YOUR GOAL: Using "height" as the search string, find the matching lines below and copy them.

PROVIDED RECORDS:
Start of Block

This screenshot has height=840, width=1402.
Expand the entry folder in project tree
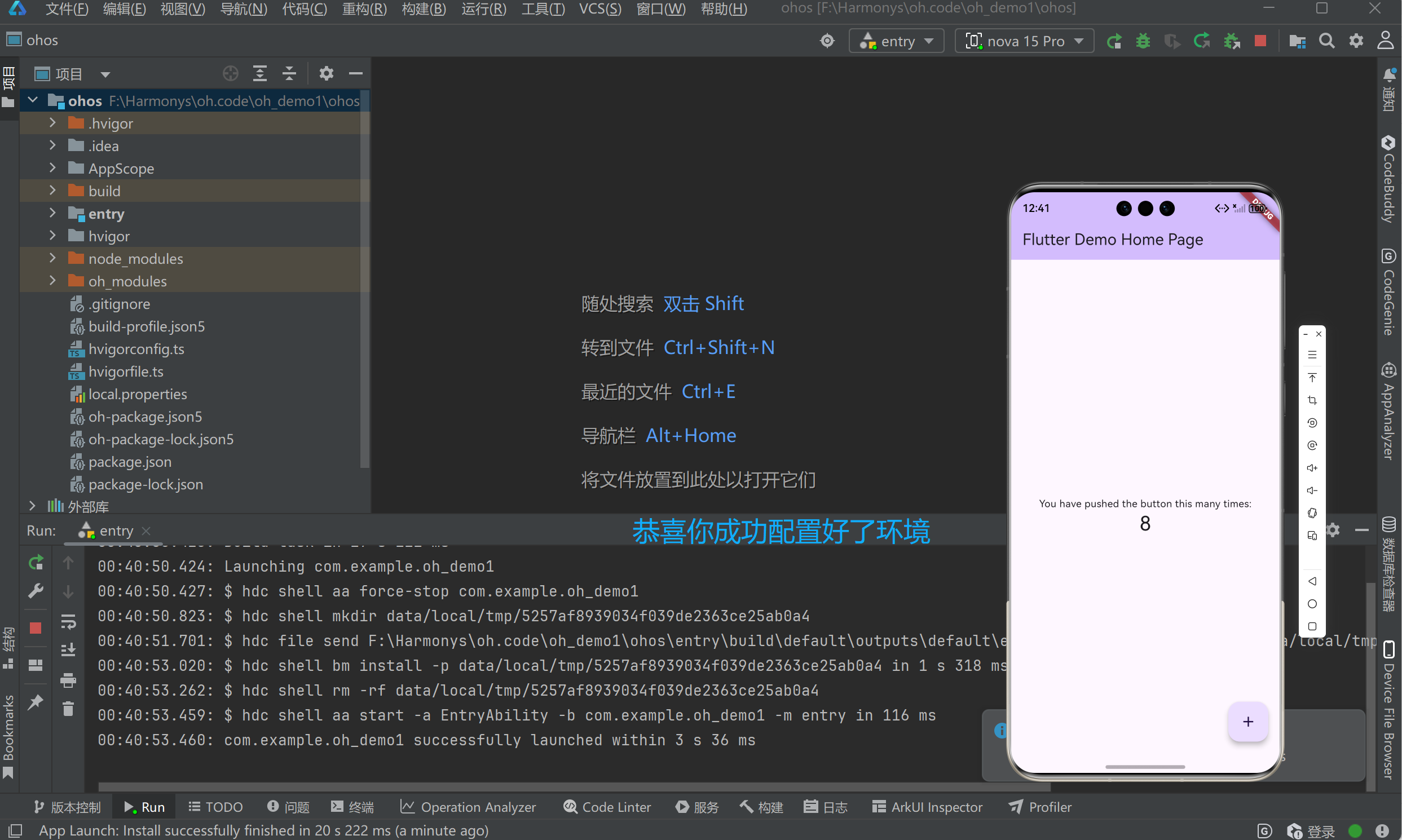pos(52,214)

End of Block
Start of Block

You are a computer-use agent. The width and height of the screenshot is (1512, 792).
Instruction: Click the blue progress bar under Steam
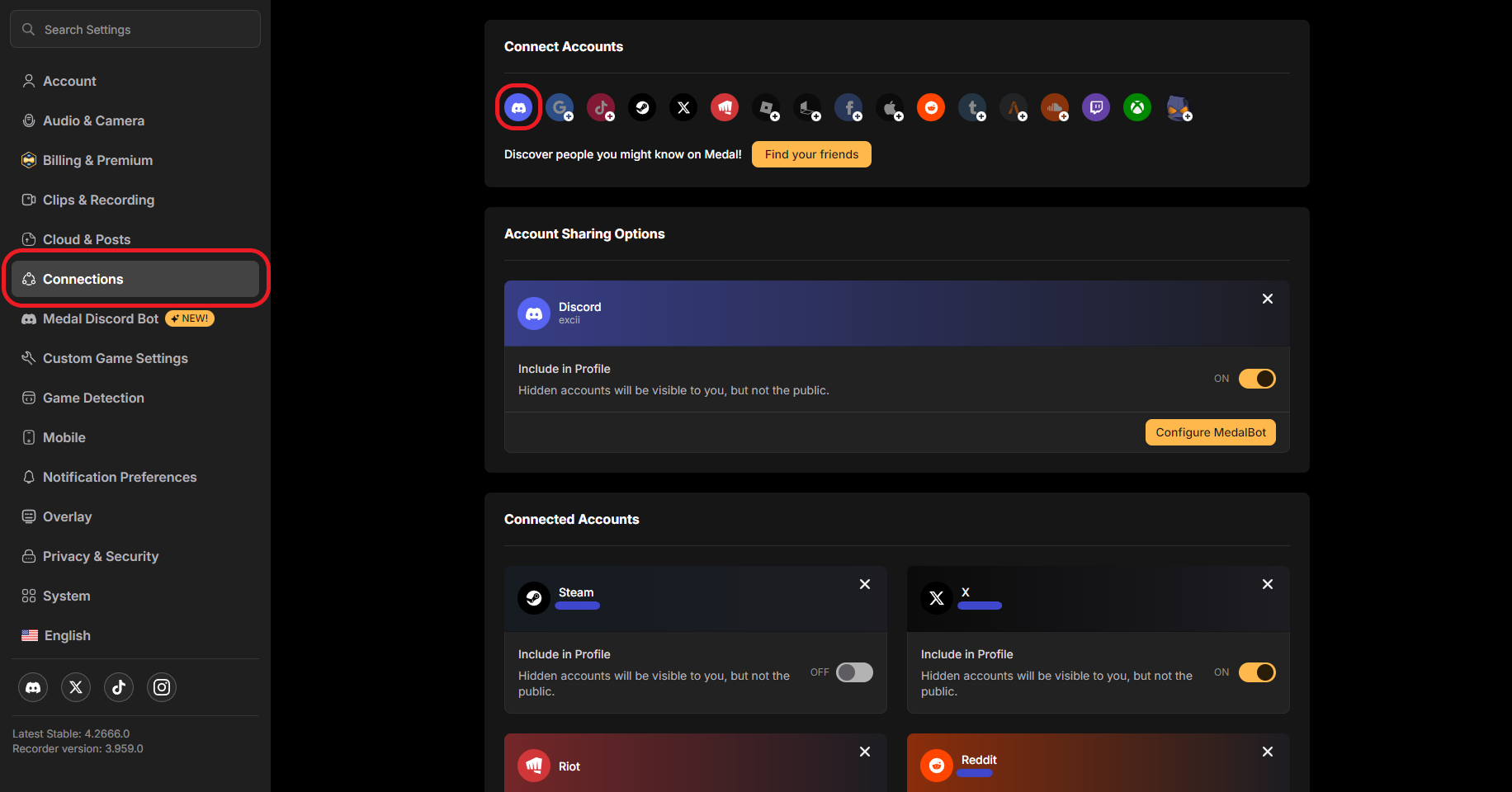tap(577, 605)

End of Block

ANSWER FOR THIS EXERCISE:
This screenshot has height=840, width=1402.
You are a computer-use agent. The width and height of the screenshot is (1512, 792).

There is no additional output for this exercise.